# Brano da leggere
● ● ● ● ●

Nella Giornata Mondiale contro l’AIDS, in quanti pensano che il virus dell’HIV colpisca solo le persone omosessuali? Troppi. Erano gli anni ’80 quando l’AIDS era considerato il cancro dei gay, perché i primi terribili sintomi e le conseguenti morti si manifestavano principalmente nei membri della comunità LGBT, all’epoca visti come malati e promiscui nei rapporti sessuali.
Quasi 40 anni sono passati, ma c’è ancora questa convinzione. E una serie di conseguenti paure e timori, come ha evidenziato uno studio che dimostra la scarsa ignoranza che si cela dietro al virus dell’HIV.
Peste gay. Flagello di Dio contro gli omosessuali. Questi erano i nomi che inizialmente si davano all’AIDS. Anche in ambito medico, dove il primo nome utilizzato era “Gay Related Immunodeficiency Syndrome (sindrome da immunodeficienza correlata all’essere gay)”.
Per due anni questo è stato il nome ufficiale della malattia, fino al 1982 quando venne ridefinito in “Acquired ImmunoDeficiency Syndrome”, da cui deriva anche la sigla AIDS.

● ● ● ● ●

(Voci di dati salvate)
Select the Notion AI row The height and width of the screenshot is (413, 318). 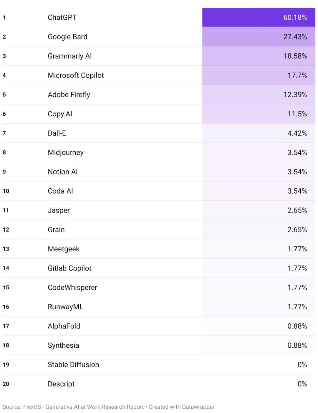tap(63, 172)
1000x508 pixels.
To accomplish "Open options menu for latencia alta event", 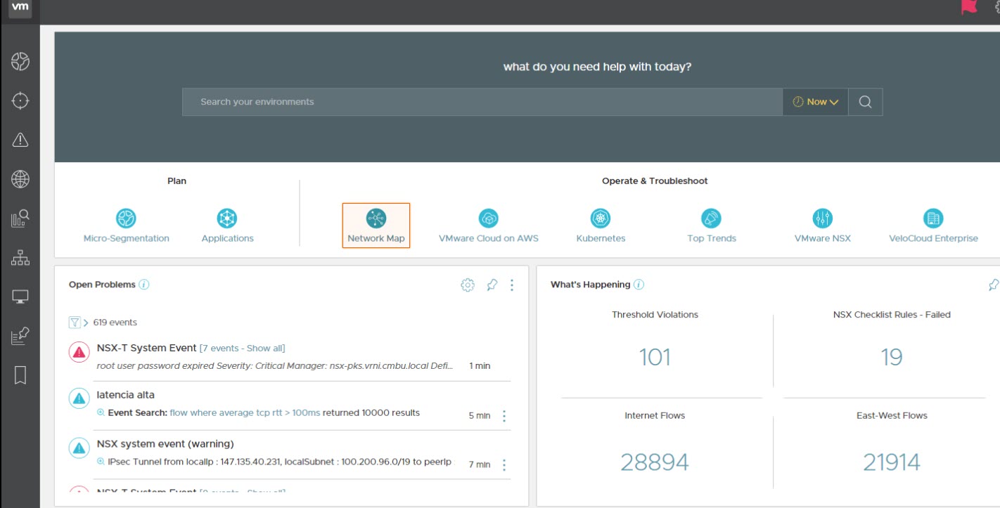I will pos(504,416).
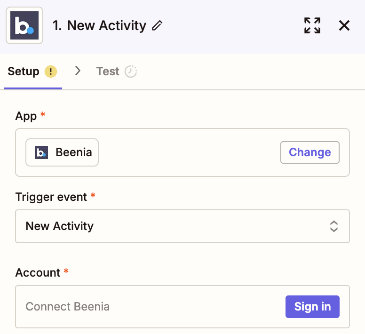Expand the panel with the fullscreen icon
Image resolution: width=365 pixels, height=334 pixels.
(x=312, y=25)
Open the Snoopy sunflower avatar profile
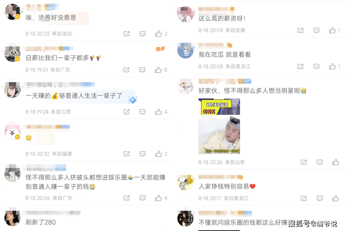This screenshot has height=231, width=345. tap(185, 182)
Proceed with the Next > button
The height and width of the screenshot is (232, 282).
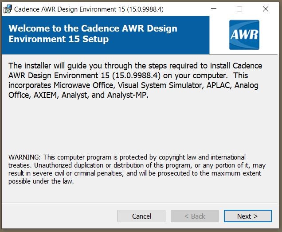pos(248,216)
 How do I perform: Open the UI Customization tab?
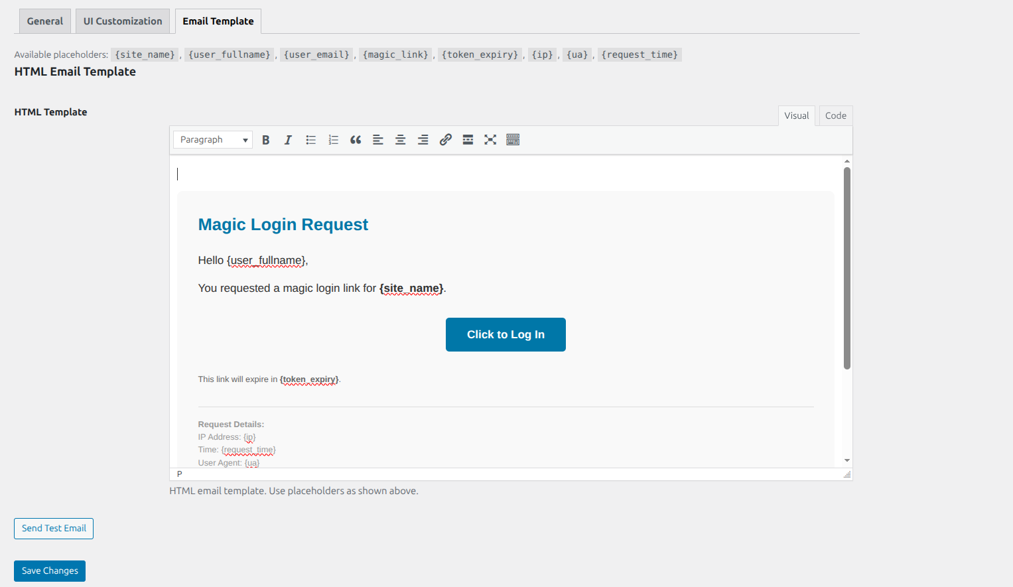pyautogui.click(x=122, y=21)
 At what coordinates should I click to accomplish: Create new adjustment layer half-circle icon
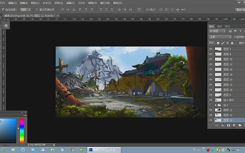coord(234,125)
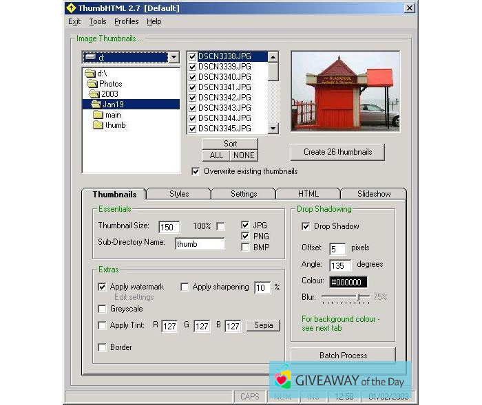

● ● ● ● ●

# Consegna 1
Riscrivi il brano sull'AIDS da "Quasi 40 anni" fino a "la sigla AIDS." compreso, mettendo "rinominato" al posto di "ridefinito".
# Consegna 2
Rispondi a queste domande sul brano sull'AIDS:
(a) In quali anni l'AIDS era considerato il cancro dei gay?
(b) Qual era il primo nome usato per la malattia in ambito medico?
(c) In che anno la malattia ebbe il nome da cui deriva la sigla AIDS?
# Consegna 3
Porta avanti il brano sull'AIDS, ripartendo subito dopo la sua ultima frase.

# Risposta 1
Quasi 40 anni sono passati, ma c’è ancora questa convinzione. E una serie di conseguenti paure e timori, come ha evidenziato uno studio che dimostra la scarsa ignoranza che si cela dietro al virus dell’HIV.
Peste gay. Flagello di Dio contro gli omosessuali. Questi erano i nomi che inizialmente si davano all’AIDS. Anche in ambito medico, dove il primo nome utilizzato era “Gay Related Immunodeficiency Syndrome (sindrome da immunodeficienza correlata all’essere gay)”.
Per due anni questo è stato il nome ufficiale della malattia, fino al 1982 quando venne rinominato in “Acquired ImmunoDeficiency Syndrome”, da cui deriva anche la sigla AIDS.

# Risposta 2
(a) Negli anni '80.
(b) "Gay Related Immunodeficiency Syndrome".
(c) Nel 1982.

# Risposta 3
Un po’ di storia sull’AIDS: primi casi nel mondo
Non racconteremo tutta la storia di questo “flagello di Dio“, bensì solo i primi casi, e come hanno portato i medici a pensare che colpisse solo gli omosessuali.
Era il 1980. Presso il Los Angeles Medical Center, il dottor Micheal Gottlieb visita un paziente. Ha 30 anni, gay, bianco, e presenta una polmonite, un’infezione orale causata dal fungo Candida Albicans e una seconda da citomegalavirus. Un caso mai visto prima. Passa un anno e lo stesso dottore visita un paziente affetto dagli stessi virus, anch’esso omosessuale. Sente poi parlare di altri pazienti simili.
Da qui iniziano a classificare la malattia come “sindrome da immunodeficienza correlata all’essere gay“. Nel 1982, ecco le prime infezioni anche in persone eterosessuali. Il nome cambia. In AIDS. Una sola cosa era certa: non c’è una cura. Ma mentre i medici capirono che non riguardava solamente i gay, l’opinione pubblica si era già fatta la sua idea.
Oltre che pervertiti e malati, ora i gay erano anche untori.
Il falso paziente zero: Gaetan Dugas
Non c’è motivo di soffermarsi sui numeri, si è ben consci di quante vittime l’AIDS è responsabile, e quanti danni ha causato la scarsa informazione e l’indifferenza delle istituzioni.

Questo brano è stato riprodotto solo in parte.